Но Дженовезе молчала, не зная, что делать. Не принимать же условия Итана одной, за всех остальных. Какое право она имеет? Хотя Гардинер, кажется, именно этого от нее и ждал. Взять полную ответственность за ситуацию. Решить за оба класса.
– Нина не будет этого делать, – отрезал Сет. – Давайте проголосуем.
– О, а ты у нас демократ? – делано удивился Гардинер. – У вас есть выбор: рискнуть и выжить или погибнуть всем. Братская могила, как это трогательно. – Итан смахнул невидимую слезу, откровенно издеваясь.
– Все заслуживают жизни независимо от своих качеств, особенно от интеллекта. Даже такое чудовище, как ты.
– Конечно, заслуживаю, ведь я тут самый умный. И еще Нина. Остальных лучше в утиль, пока не поздно. Мир не нуждается в наркоманах, шлюхах и тупицах, которые создадут себе подобных. Они как раковые клетки. У меня своя мораль и своя философия, согласно которым выжить должны лишь люди определенного интеллектуального уровня. Когда меня не станет, мое дело продолжат другие. Они все поймут. Они умные. Как я. Итак, голосуем! Кто за то, чтобы попробовать остаться в живых, доказав мне свою умственную дееспособность? Смелее, поднимайте руки. Вот так. Хорошо. Кто против? Так, я вижу, кто-то не поднял руку оба раза? Воздержавшиеся? Даже здесь отказываются взять ответственность и пускают все на самотек. Пусть другие решают, чтобы мы потом не были виноватыми. Что взять с этих безнадежно инфантильных людей? Нина? А ты чего?

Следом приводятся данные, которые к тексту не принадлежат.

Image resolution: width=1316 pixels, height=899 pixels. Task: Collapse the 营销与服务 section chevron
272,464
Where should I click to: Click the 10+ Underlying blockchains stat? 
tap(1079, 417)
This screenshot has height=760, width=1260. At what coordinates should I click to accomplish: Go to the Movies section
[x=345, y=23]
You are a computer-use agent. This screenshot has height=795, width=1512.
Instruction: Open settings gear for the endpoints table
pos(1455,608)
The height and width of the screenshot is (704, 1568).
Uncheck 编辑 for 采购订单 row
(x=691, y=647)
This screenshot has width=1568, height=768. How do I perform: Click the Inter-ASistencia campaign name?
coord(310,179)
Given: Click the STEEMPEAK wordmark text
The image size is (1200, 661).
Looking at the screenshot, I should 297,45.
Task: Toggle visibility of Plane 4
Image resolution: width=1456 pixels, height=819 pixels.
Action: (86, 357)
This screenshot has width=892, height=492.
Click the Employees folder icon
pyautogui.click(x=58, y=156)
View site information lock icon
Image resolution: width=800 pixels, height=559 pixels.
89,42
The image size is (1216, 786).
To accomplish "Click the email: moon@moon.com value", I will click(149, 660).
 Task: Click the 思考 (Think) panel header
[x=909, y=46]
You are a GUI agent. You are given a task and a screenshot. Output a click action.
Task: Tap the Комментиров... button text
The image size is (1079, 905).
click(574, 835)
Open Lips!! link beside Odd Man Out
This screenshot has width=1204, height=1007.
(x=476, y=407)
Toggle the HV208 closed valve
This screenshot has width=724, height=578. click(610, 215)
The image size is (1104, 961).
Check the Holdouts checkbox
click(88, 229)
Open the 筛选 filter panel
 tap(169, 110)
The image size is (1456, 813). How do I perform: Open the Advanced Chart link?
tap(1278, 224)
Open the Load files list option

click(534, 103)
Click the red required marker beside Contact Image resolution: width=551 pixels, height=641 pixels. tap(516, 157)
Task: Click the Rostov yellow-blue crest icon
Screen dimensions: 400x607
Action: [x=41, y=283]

– Все это неправильно, – тихо ответила девушка. – Так не должно быть. Никто не имеет права лишать других жизни по личным убеждениям. Жизнь – первичная ценность, и люди имеют на нее право, даже если не нравятся тебе, Итан. Человеку свойственно ошибаться, будь он самым умным на свете. И ты ошибаешься, сам это чувствуешь. Поэтому спешишь выполнить план хотя бы частично. Не привык отступать, даже если на то указывает логика. Разве умный человек с критическим мышлением может быть таким слепым упрямцем? – Она закипала, поднимаясь на ноги, но не отрывая глаз от парты, словно говорила сама с собой.
– Нина. Помолчи. – Сет упреждающе протянул к ней руку, будто мог успокоить. – Ты и так много сказала. Видишь же, на него не действует.
Им снова овладело ненавистное с детства чувство полного бессилия, которое немногим позже всегда превращается в желание мстить. Как же он ненавидел это чувство – за то, как неизбежно и полноценно им наполнялась каждая молекула его тела.
– Что-то совсем я с вами заболтался. – Итан театрально оттопырил ухо стволом пистолета. – Слышите? Кажется, у нас гости.